The mutual declamation would have turned into a debate if Rahul answered Goswami’s questions, or Goswami had chosen to follow up Rahul’s leads into the future. But this is where the innocence, not to mention inexperience of Rahul Gandhi and the utter cold-blooded cynicism of Goswami came starkly into view. Goswami was not interested in the future, only in the present ratings. Also, having made up his mind that Modi was likely to become the next prime minister, he was intent only on safeguarding his eat in the next Rajya Sabha.

As for the difference between Rajiv Gandhi’s response to the Delhi riots and Modi’s response to the Godhra train burning it can be summed up in a single contrast: On hearing, during the afternoon of February 28, 2002 that the Vishwa Hindu Parishad had called for a bandh to protest the killing of kar sewaks in the Sabarmati express, Modi promptly announced that the State would sponsor the bandh. This immediately tied the hands of the police and prevented them from arresting VHP and Bajrang dal activists as a precautionary measure. As a result, on the night of the 28th, while the neighbouring governments of Andhra, Maharashtra, and Rajasthan put tens of thousands of “history sheeters” in jail for the next few days the tally of the Gujarat police was just two, and both were muslims!
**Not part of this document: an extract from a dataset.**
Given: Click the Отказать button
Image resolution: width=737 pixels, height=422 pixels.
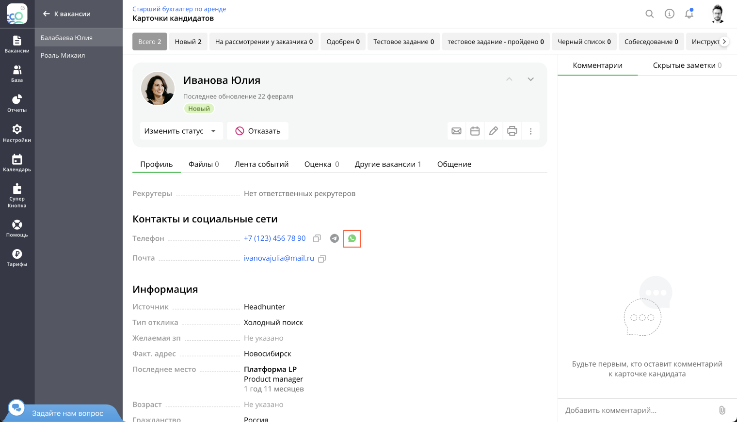Looking at the screenshot, I should pyautogui.click(x=257, y=131).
What can be said in Modi’s favour is that he probably did not realise what the full consequences of his action would be, because this was the first communal carnage shown live, every hour on the hour, by India’s rating –hungry TV channels. He could not, therefore, anticipate what TV’s impact would be. But this is at best a mitigation, not an exoneration.

By contrast, whatever individual Congressmen may have done after Mrs Gandhi’s assassination, on the night of October 3 while Delhi was burning after her funeral, a grief stricken and jet-lagged Rajiv Gandhi, exhausted by walking for miles behind his mother’s cortege and then lighting her funeral pyre, got into a jeep and spent most of the night driving from one riot-struck area to the next, directing the police, chasing the rioters, and angrily exhorting them to stop their murder and pillage. That is the difference between Delhi and Ahmedabad; between Rajiv Gandhi and Narendra Modi; between secularism and communalism, between democracy and fascism. Rahul Gandhi could have destroyed Arnab Goswami if only he had known what to say. But it seems that along with its capacity to govern the Congress has also lost its collective memory.